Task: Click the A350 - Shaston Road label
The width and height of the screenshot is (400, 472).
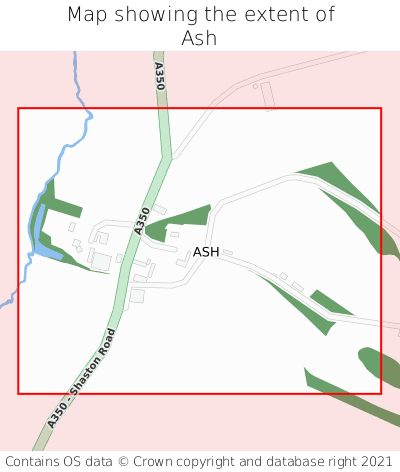Action: coord(81,378)
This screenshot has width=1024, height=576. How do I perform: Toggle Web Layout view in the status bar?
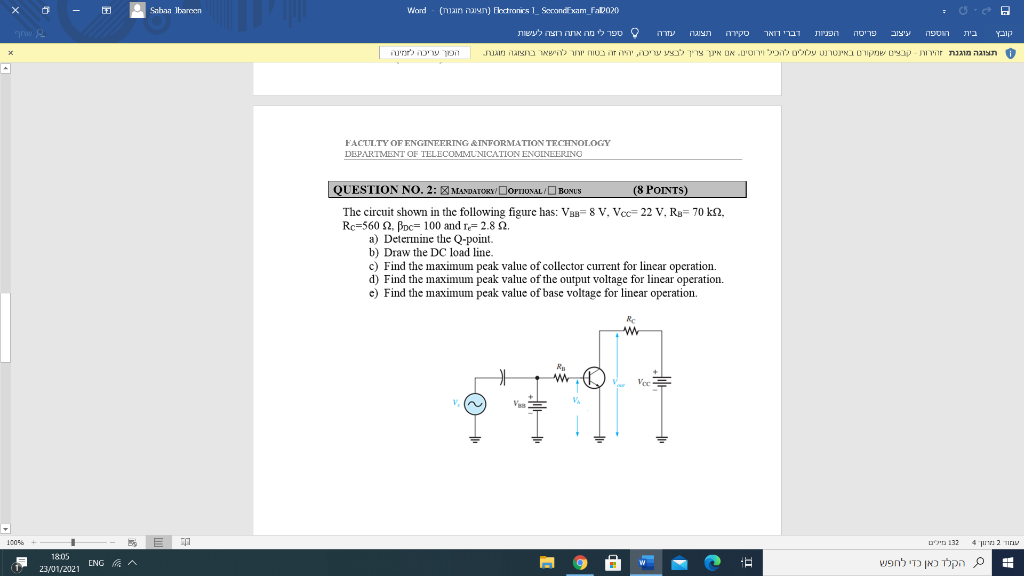pos(131,540)
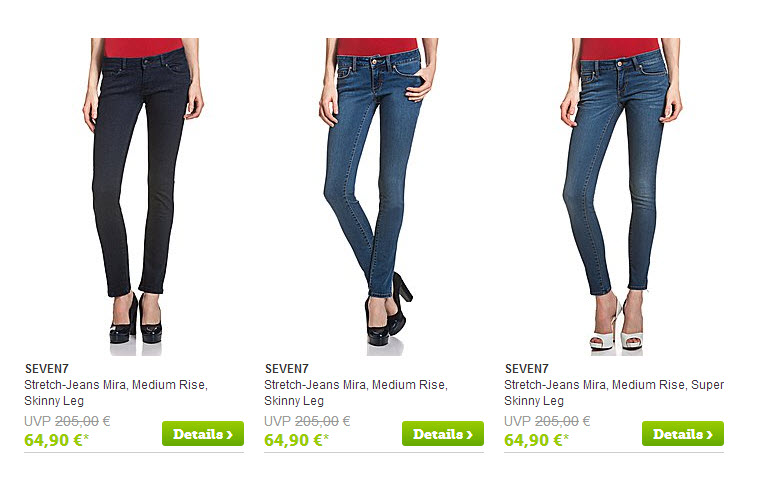The image size is (773, 486).
Task: Open the first Stretch-Jeans Mira Skinny Leg title
Action: point(116,392)
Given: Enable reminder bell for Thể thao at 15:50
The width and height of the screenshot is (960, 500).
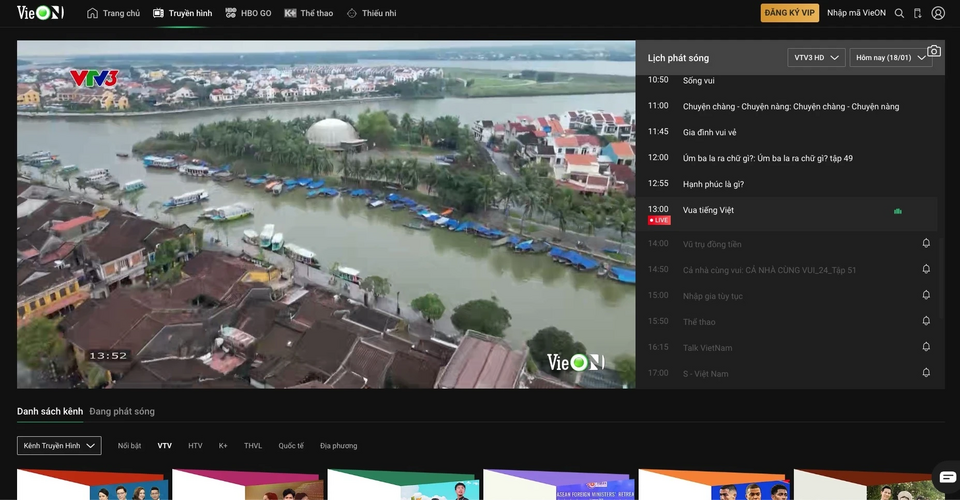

☆ ☆ ☆

→ Task prompt: Write out the listing again word for word, but without its pictures.

→ Completed task:
Task: Click the A350 - Shaston Road label
The width and height of the screenshot is (400, 472).
Action: coord(81,378)
This screenshot has width=1024, height=576. How do I perform: Toggle Web Layout view in the status bar?
pos(131,540)
The image size is (773, 486).
Task: Open the first Stretch-Jeans Mira Skinny Leg title
Action: point(116,392)
Given: Enable reminder bell for Thể thao at 15:50
The width and height of the screenshot is (960, 500).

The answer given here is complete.